Please transcribe only the lines from the one holding "The width and" through the final line of the data, both included, with no pictures.

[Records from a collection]
•••

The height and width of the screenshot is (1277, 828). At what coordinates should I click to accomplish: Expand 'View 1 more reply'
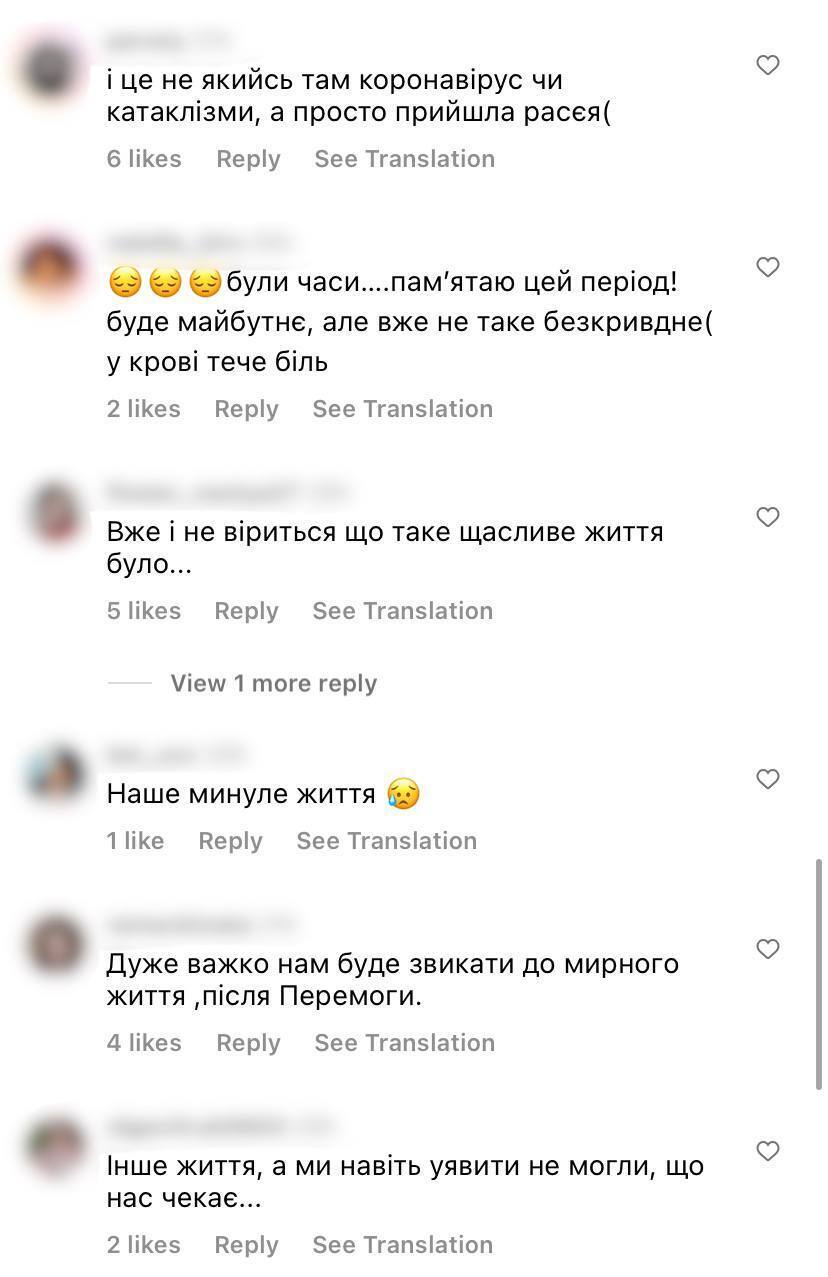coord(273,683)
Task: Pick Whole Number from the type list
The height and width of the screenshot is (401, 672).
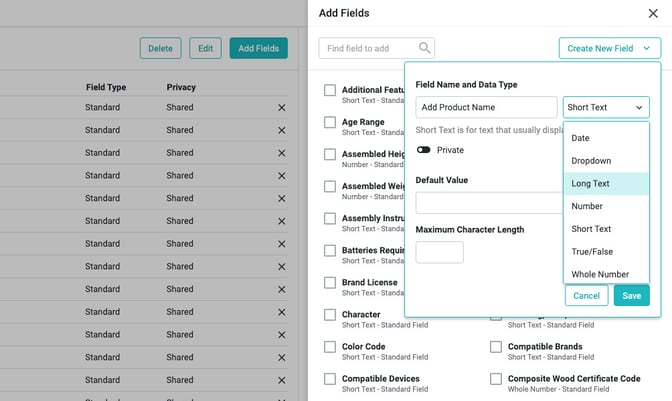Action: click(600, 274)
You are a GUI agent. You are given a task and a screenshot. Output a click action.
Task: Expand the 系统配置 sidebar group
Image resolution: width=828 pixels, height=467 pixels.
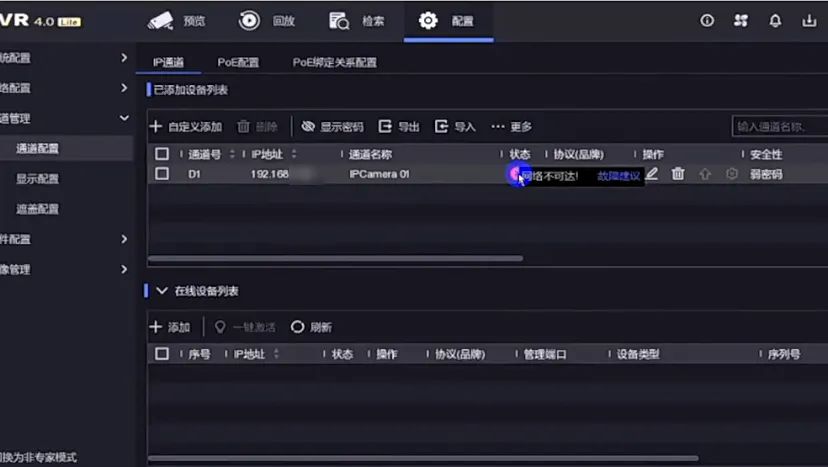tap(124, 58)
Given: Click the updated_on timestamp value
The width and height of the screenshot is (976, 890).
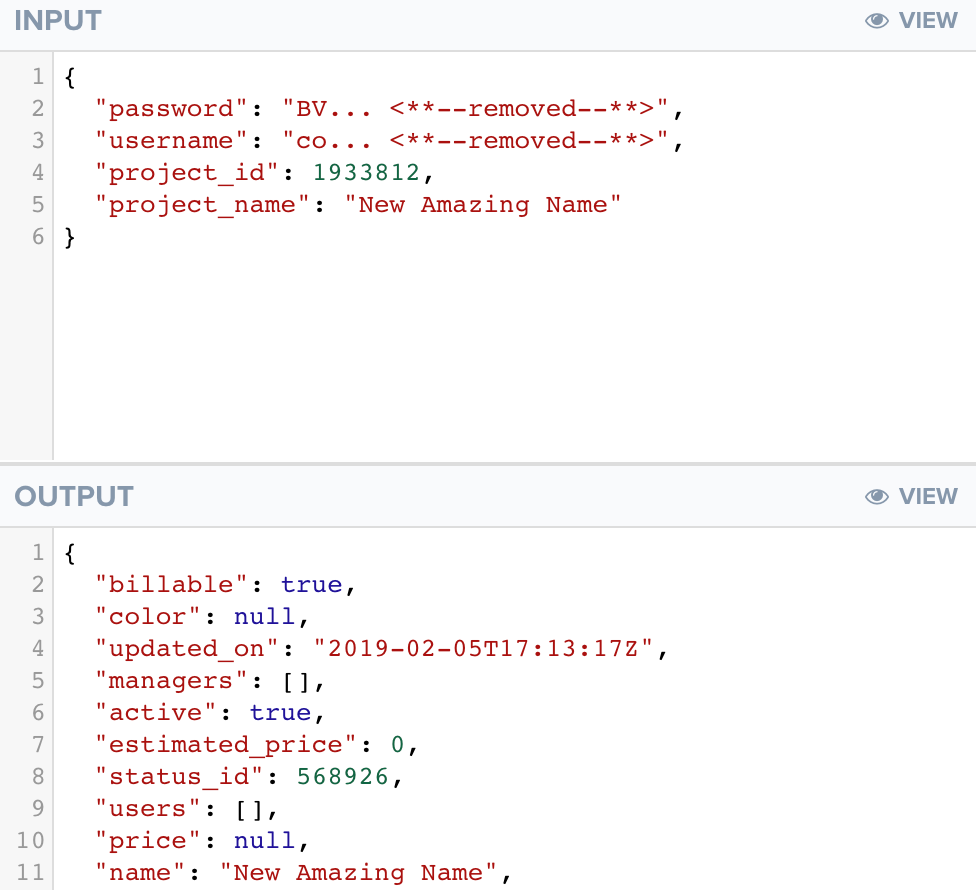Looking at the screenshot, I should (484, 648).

•••

[Task response]
The width and height of the screenshot is (976, 890).
Looking at the screenshot, I should (484, 648).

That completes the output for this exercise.